70% of entrepreneurs sustain business with personal funds

A recent survey has revealed that friends and family are the primary funding sources for Nigerian businesses without access to loans in the informal economy.

The Informal Economy 2024 survey report by Moniepoint highlighted that about 70 percent of entrepreneurs get credit from their family and friends to sustain their business, 15 percent use loan platforms and 12 percent prefer traditional banks.

“For many of these business owners, loans help with restocking, expansion, and keeping the business afloat in unfavourable times but these businesses are not as lenient with their retail customers,” the report said.

According to the International Finance Corporation (IFC) 65 million businesses (40%) of formal micro, small and medium enterprises (MSMEs) in developing countries, have an unmet financing need of $5.2 trillion annually.

The report says in the informal economy, where businesses often face bleak odds, access to credit remains crucial. Credit for these businesses includes Buy Now and Pay Later (BNPL) offerings to their customers, providing goods and services for repayment later but business owners do not extend these to their customers due to previous bad experiences.

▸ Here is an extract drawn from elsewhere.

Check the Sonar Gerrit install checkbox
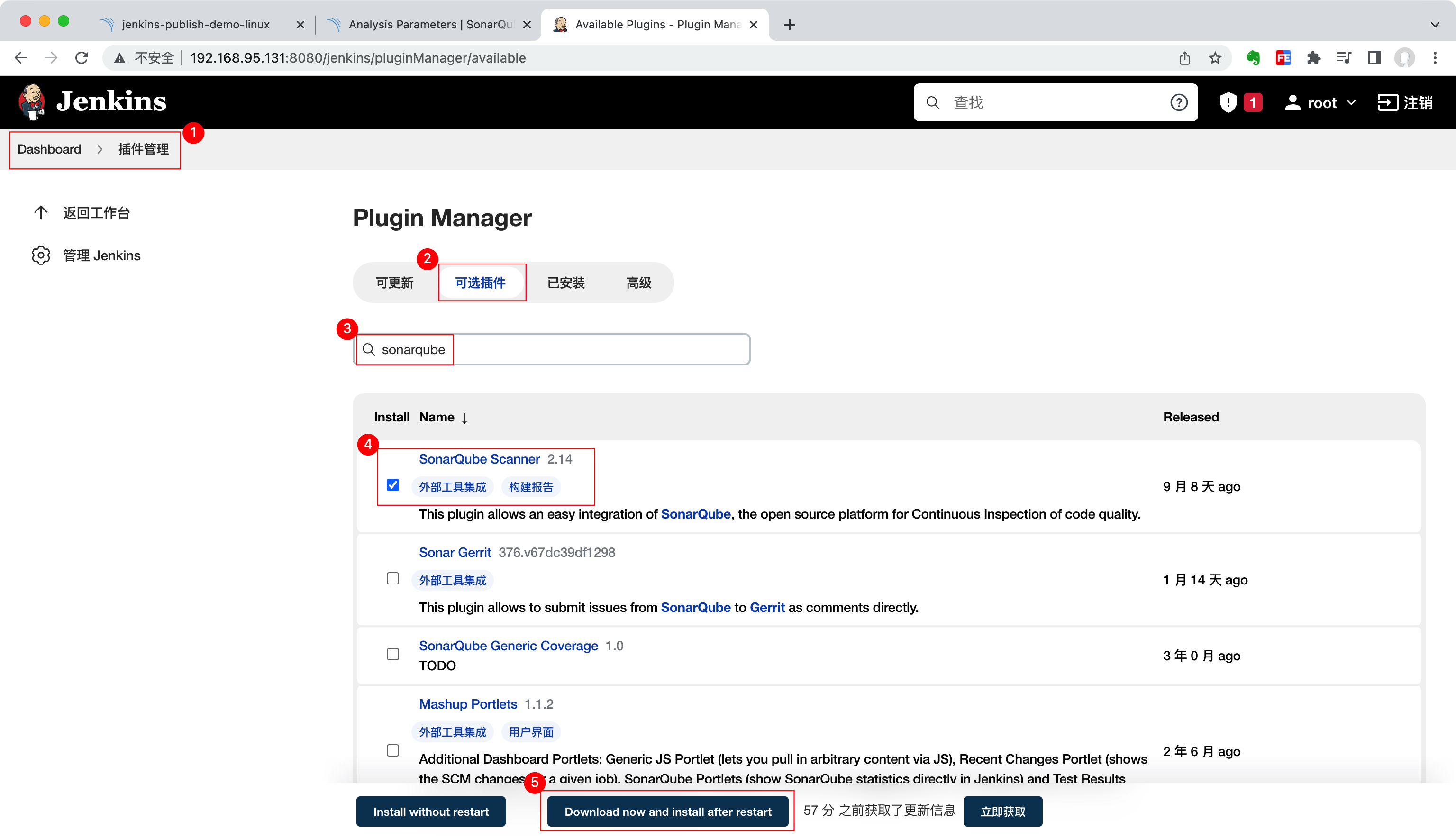This screenshot has width=1456, height=839. (393, 579)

Commenting on the impact of MSMEs in Nigeria, Doris Uzoka-Anite, former minister of Industry, Trade and Investment said “Micro, Small, and Medium Enterprises (MSMEs) are the lifeblood of Nigeria’s economy, driving job creation, rural industrialisation, and innovation.

“Their significance extends across various sectors, contributing to national development but these enterprises face numerous challenges, including limited access to finance, high production costs, and regulatory complexities.”

She noted that despite these obstacles, the Federal Government, under President Bola Ahmed Tinubu’s leadership, has demonstrated unwavering commitment to fostering MSME growth.

“The Federal Ministry of Industry, Trade, and Investment (FMITI) remains focused on improving ease of doing business, policy development, increasing access to financing and global markets, driving investments, and boosting job creation,” She said.